- 2009-11-13 (金) 22:39
TechCrunchによると、無料~低価格料金で利用できるVoIPサービスを提供している「Gizmo5」をGoogleが約3千万ドルで買収したと言うことが明らかになりました。
Gizmo5と言うには、皆さんご存知のような「Skype」と似たようなサービスを提供している企業です。VoIPサービスを提供すると言うことは一致していますが、その実現方法がGizmo5とSkypeとでは全く異なります。
一応、Skype vs Gizmo5と言う見方が一般的で、以前はSkypeがGizmo5を買収するなんていう話題も出ていました。さあ、今回Gizmo5をGoogleが買収したわけですが、これによりGoogleサービスがどのように変わるのか考えてみたいと思います。
現在、米国内だけですが、Google Voiceという電話転送サービスが提供されています。
これは、米国内の固定電話番号か携帯版語をお持ちの方でしたら簡単にGoogle Voiceのアカウントを取得でき、Google Voiceが提供する電話番号(米国固定電話のような番号)を取得できます。
Google Voiceというのは電話転送機能を持っていますが、独自電話回線を使ってサービスを提供しているわけではないので「電話」ではありません。
と言うことは、Google Voiceの電話番号を使った発信元電話というものが実質無いに等しいのです。さらに言えば、着信電話も固定されていません(これがGoogle Voiceのよさですけど・・)。
現在、Gizmo5にはGoogle Voiceのバックエンドとして動作するように設定できます。
これは、Google Voice側、Gizmo5側でもそういう風に設定することができます。
つまり、Gizmo5と言うVoIPサービスの発信元番号をGoogle Voiceの電話番号として利用することができるのです。Gizmo5が固定電話化されてしまうのです。
今までGoogleにはGoogle Talkと言うチャットソフトがありましたが、このGoogle Talkという微妙なサービスとGizmo5、さらにはGoogle Voiceをミックスすることで、チャットもできて、VoIP通話もできて(無料)、固定電話の番号が使える・・・と、無料のコミュニケーションツールが出来上がってしまうわけなんです。

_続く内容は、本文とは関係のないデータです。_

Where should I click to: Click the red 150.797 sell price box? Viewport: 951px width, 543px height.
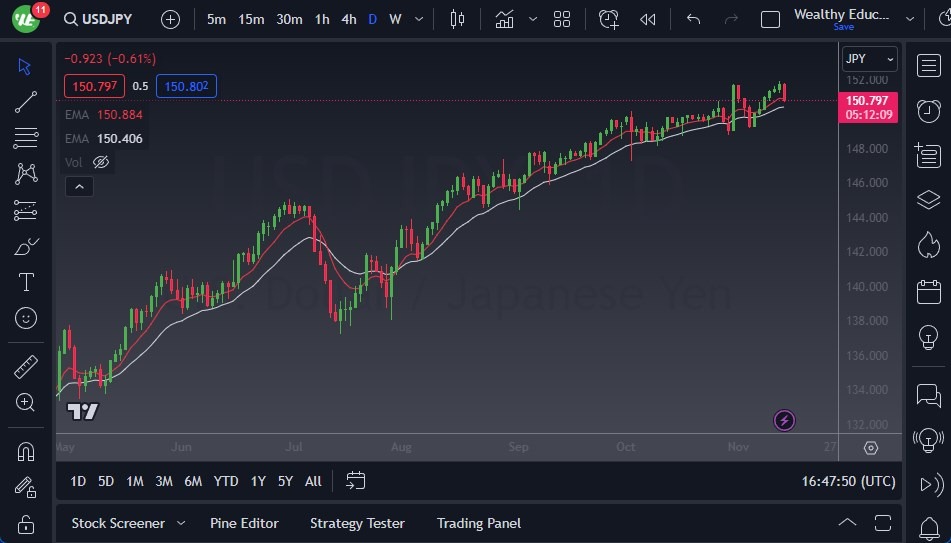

現時点においてもGoogle Voice+Gizmo5を組み合わせて使えば、米国内だと固定電話および携帯電話に対して無料通話ができてしまうのです。
これに、チャット機能など更なるコミュニケーションサービスがミックスされることになると、そりゃーものすごいことになるでしょうね。
Gizmo5をGoogleが買収するのはある程度予想されていたことなんですが、果たして買収後はどのようなサービスが提供されるのか、これから非常に楽しみです。